In a case filed in 2005, the firm represented Eileen Clinton in a lawsuit over the lung cancer death of her husband Bill Champagne, who began smoking cigarettes when he was 12 years old. Following a three-week trial in 2012 in White Plains, New York, the jury awarded $1.34 million in damages after finding that R.J. Reynolds Tobacco Company, through a predecessor company which manufactured the Lucky Strikes cigarettes Mr. Champagne smoked as a young man, negligently failed to warn of the health hazards and addictiveness of its cigarettes. On a separate claim, the jury found that co-defendant Philip Morris USA fraudulently marketed “Marlboro Lights,” a brand of cigarettes Mr. Champagne later smoked as an adult, in a manner that could lull consumers into a false belief that “light” cigarettes were safer.

In a separate tobacco case tried by Levy Konigsberg in 2013, the firm represented Florence Mulholland whose husband David Mulholland died from lung cancer at the age of 57. Mulholland started smoking at the age of 13, was a pack a day smoker by the age of 15 and died from lung cancer in 2005. The jury rendered a verdict in favor of the Mulhollands against Philip Morris USA. The award of $4.93 million was entered by the New York federal judge who denied Philip Morris' motions to set aside the verdict. Philip Morris then appealed the verdict to the United States District Court for the Second Circuit who upheld the verdict in 2015. In the same ruling, the Court denied Levy Konigsberg's cross-appeal to send the case back to the trial court for consideration of punitive damages. The Court determined that the Master Settlement Agreement reached between the Tobacco Industry and the Attorney General for the State of New York barred claims in New York courts for punitive damages relating to tobacco industry misconduct.

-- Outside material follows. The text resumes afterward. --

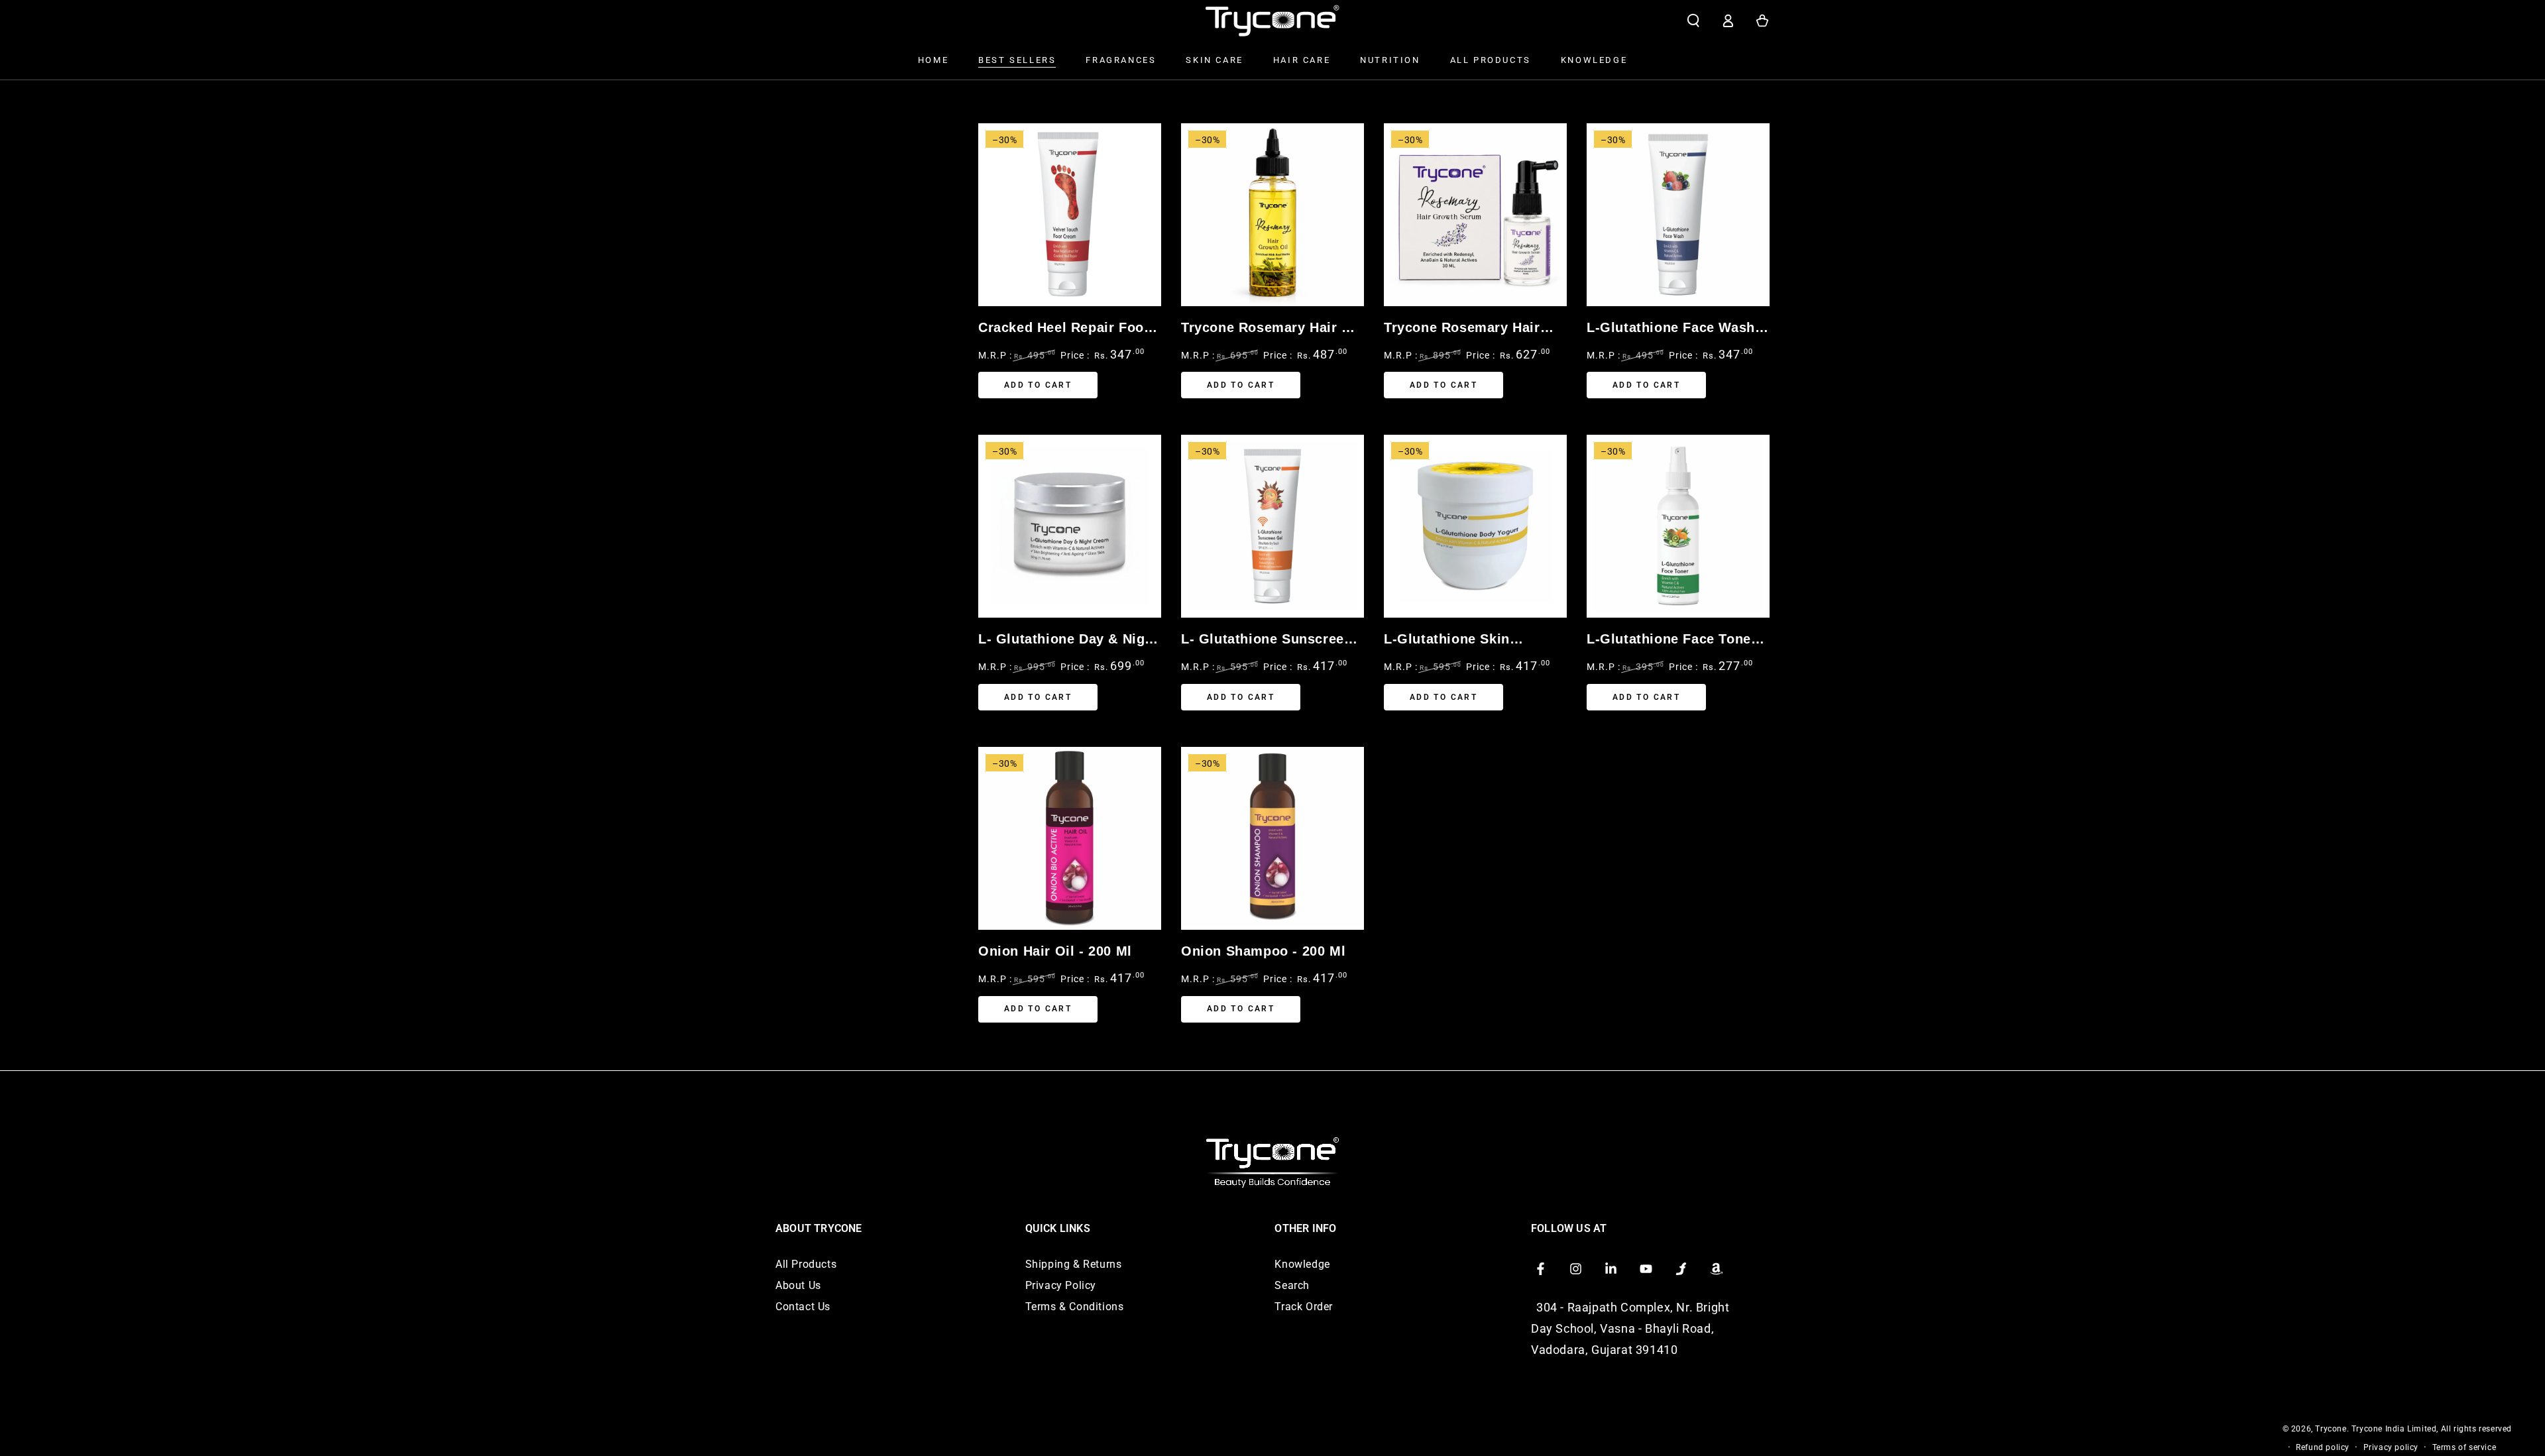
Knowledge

In October 2018, Partner Jerry Block secured a $43.1 million verdict against R.J. Reynolds on behalf of his client Louis Summerlin, who developed lung cancer from smoking menthol cigarettes and from asbestos exposure during his work as a brake mechanic. The case was the first lung cancer case in the U.S. to be litigated through trial against both big tobacco and asbestos product companies. The Summerlin trial was featured in an episode of The Great Trials Podcast

==Other cases==

===Childcare abuse===
Since 2015, Levy Konigsberg has been involved in a civil lawsuit against a pre-school after evidence showed that some of the children had been abused. Videos of the abuse went viral, showing rough and aggressive handling of children. Following the viral leak, a lawyer from Levy Konigsberg appeared on NBC News. The teacher involved was indicted following the incident.

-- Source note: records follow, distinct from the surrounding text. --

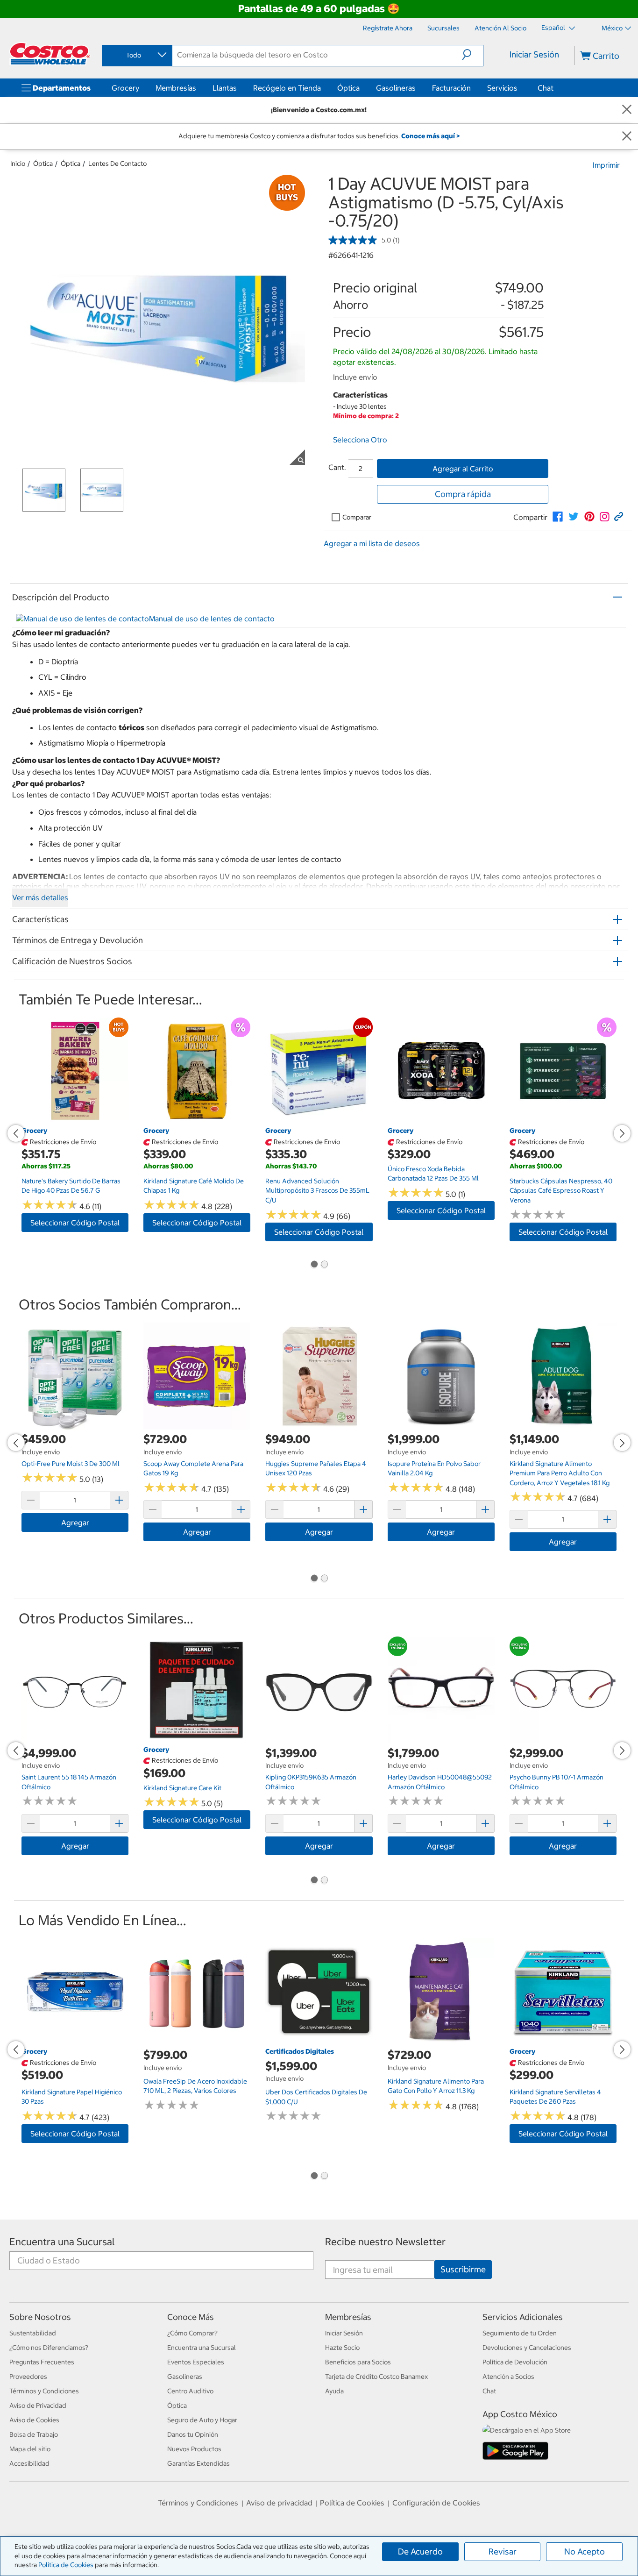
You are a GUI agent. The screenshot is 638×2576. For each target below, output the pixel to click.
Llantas (225, 88)
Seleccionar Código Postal (75, 1222)
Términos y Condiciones (44, 2391)
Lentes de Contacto (117, 163)
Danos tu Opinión (192, 2434)
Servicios (502, 88)
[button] (472, 54)
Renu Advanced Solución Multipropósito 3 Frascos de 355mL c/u (317, 1190)
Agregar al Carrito (462, 468)
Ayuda (334, 2391)
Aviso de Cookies (34, 2420)
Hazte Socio (342, 2347)
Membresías (176, 88)
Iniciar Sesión (534, 54)
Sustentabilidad (32, 2333)
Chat (545, 88)
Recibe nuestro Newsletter (385, 2241)
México (612, 28)
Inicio (17, 163)
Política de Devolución (514, 2362)
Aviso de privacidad (279, 2502)
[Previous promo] (16, 1133)
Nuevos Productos (194, 2449)
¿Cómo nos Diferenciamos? (48, 2347)
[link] (557, 517)
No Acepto (584, 2551)
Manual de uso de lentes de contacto (212, 618)
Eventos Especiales (195, 2362)
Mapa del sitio (29, 2449)
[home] (50, 53)
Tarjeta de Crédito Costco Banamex (376, 2376)
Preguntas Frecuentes (41, 2362)
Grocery (125, 88)
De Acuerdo (420, 2551)
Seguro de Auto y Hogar (202, 2420)
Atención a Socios (508, 2376)
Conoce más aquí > (430, 136)
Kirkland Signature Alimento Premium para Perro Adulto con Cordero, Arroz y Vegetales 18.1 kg (560, 1473)
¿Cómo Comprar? (192, 2333)
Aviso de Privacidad (37, 2405)
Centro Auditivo (190, 2391)
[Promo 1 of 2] (314, 1265)
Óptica (348, 88)
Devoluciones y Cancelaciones (526, 2347)
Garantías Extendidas (198, 2463)
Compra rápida (463, 494)
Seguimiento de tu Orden (519, 2333)
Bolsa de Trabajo (33, 2434)
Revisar (503, 2551)
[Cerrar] (626, 110)
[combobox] (136, 55)
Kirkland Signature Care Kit (182, 1788)
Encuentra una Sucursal (62, 2241)
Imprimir (606, 165)
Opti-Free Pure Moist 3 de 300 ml (70, 1463)
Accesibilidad (29, 2463)
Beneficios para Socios (358, 2362)
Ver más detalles (40, 897)
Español (554, 27)
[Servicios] (519, 88)
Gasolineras (396, 88)
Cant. (337, 467)
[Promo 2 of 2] (324, 1265)
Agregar (75, 1522)
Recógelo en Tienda (287, 88)
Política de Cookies (65, 2565)
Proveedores (28, 2376)
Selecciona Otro (360, 439)
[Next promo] (622, 1133)
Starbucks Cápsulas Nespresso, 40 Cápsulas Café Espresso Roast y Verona (561, 1190)
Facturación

===Repetitive stress injury===
In the 1990s, the firm represented a large number of plaintiffs who suffered repetitive strain injury (RSI) allegedly caused, in part, by poorly designed data processing equipment. In one of the earliest RSI case, Apple settled the lawsuit of Nancy Ubanski, a 30-year-old former high school secretary, who suffered disabling injuries to her hands and wrists. The New York Times reported that Apple settled the case after it discovered that its outside litigation firm had failed to disclose relevant documents.

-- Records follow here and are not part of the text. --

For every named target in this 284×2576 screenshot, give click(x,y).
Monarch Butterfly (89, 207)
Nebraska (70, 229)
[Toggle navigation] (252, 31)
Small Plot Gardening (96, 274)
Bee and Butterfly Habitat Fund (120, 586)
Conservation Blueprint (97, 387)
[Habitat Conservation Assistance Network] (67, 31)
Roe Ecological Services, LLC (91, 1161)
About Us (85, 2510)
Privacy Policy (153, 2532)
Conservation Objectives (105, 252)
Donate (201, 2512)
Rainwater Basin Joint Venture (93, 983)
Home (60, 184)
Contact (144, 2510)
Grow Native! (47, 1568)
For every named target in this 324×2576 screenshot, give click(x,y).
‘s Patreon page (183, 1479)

The firm won a verdict of $5.3 million in an RSI case tried in 1996 against Digital Equipment Corporation. However, that verdict was overturned in 1997 by Judge Jack Weinstein. As of 1997, a lawyer representing I.B.M. stated that 13 out of 14 RSI cases that had been decided by juries had been decided in favor of the defendants. This trend of defense verdicts in the RSI cases continued in June 1998 when a federal jury in Brooklyn rejected the claims of nine people who suffered injuries from using computer keyboards.